I then declared the meeting open. Everybody clapped and the little dog yapped.

I recounted our humble beginnings in an office at The Star on March 5 1993 and told how, eventually, Densa became far more powerful than Mensa. After all, we have a DAILY newsletter (called The Star) which is a cut above Mensa’s monthly newsletter that uses old jokes to fill up spaces.

I warned Densans of our growing responsibilities. Lots of high-IQ people have left South Africa because of crime and the way government people run off with our money, and the soccer. This brain drain throws an extra burden on us Densans because very soon there’ll be only us left (not forgetting Fluffy who could end up as Minister of something).

At this point I made a little aside to myself. THINKS: Secretly I welcome the brain drain because I have always found intelligent people difficult to understand. I recall driving on the M1 in the rush hour when a female member of Mensa was explaining something on the radio. I had to concentrate so hard that my car juddered to a halt in the middle lane.

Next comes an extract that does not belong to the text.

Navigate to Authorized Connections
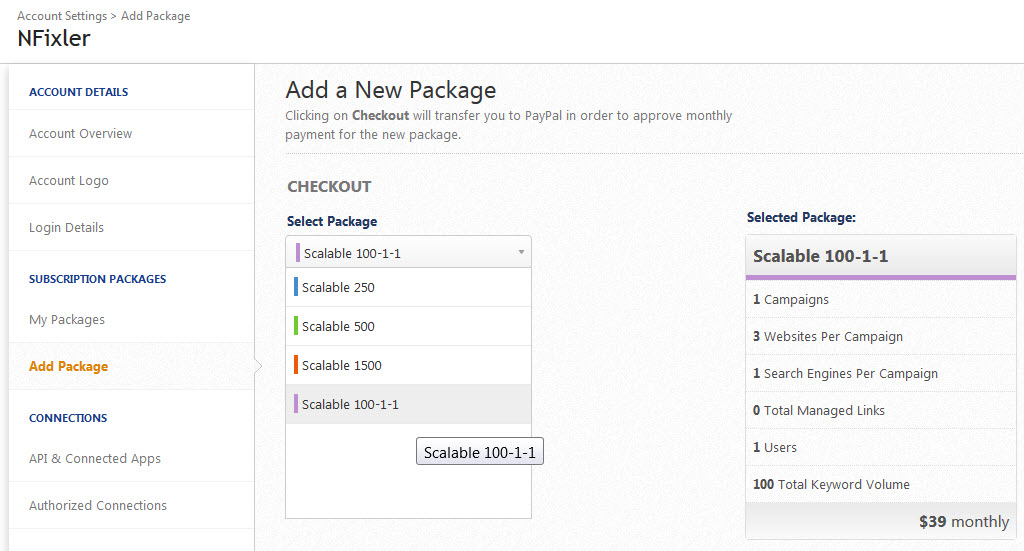Screen dimensions: 1024x551 click(97, 506)
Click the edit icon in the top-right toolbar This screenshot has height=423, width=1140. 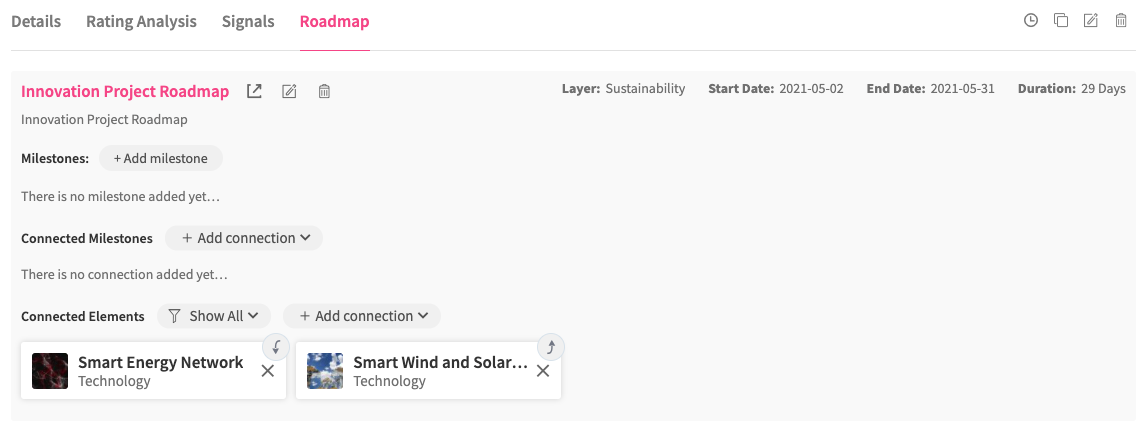click(1091, 21)
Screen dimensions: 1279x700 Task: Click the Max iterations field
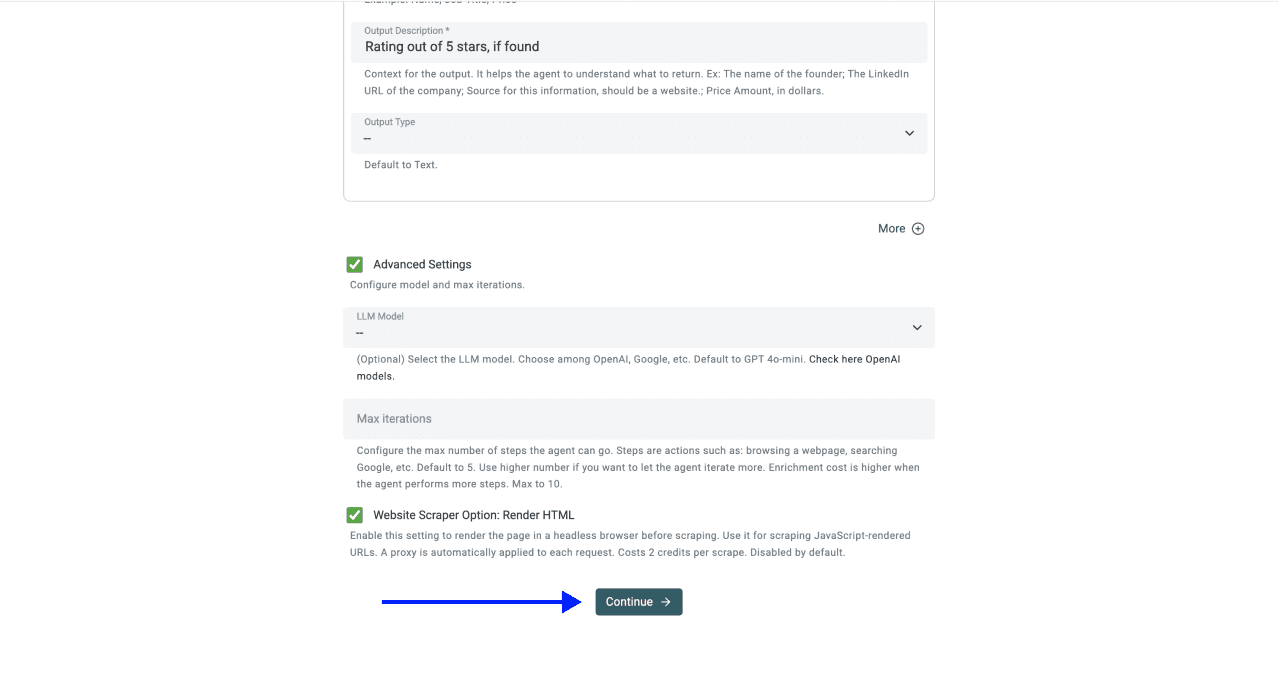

But Mensans – the very name sounds as if their members come from somewhere far out in the firmament, like Pretoria, are very vulnerable.

For example, I recall a Mensa newsletter in which a mensan said that a meeting of the Academy for Future Science “nearly blew my mind”. Mensans are very susceptible to this kind of injury. They can read A Short History of Time while chewing gum but ask them something simple like, “What is the square root of the Shri Lankan XI?” and it can blow their minds as surely as one can blow an egg – phoop!

I drifted further into reverie and wondered what happened to a mensan whose mind had blown? I suppose a little ceremony is held and they get the Pointy Cap with the Big D on the front and are guided towards the door.

But what do you think it was that nearly blew this mensan’s mind? It was a scientist who said, “aliens are stealing humans to experiment on them. Some are returned. Some are not.”

This came as no surprise to me. For years I’ve suspected that aliens come in the night and steal people’s brains while they sleep. These are then pan-fried in Martian restaurants. When the victims wake up they are – naturally – none the wiser but, for some reason, become seized by a desire to enter politics.

Thus have aliens come to rule the world.

Now where was I? Hey, Threnody! Where’s our quorum gone? Threnody? Thren… Fluffy?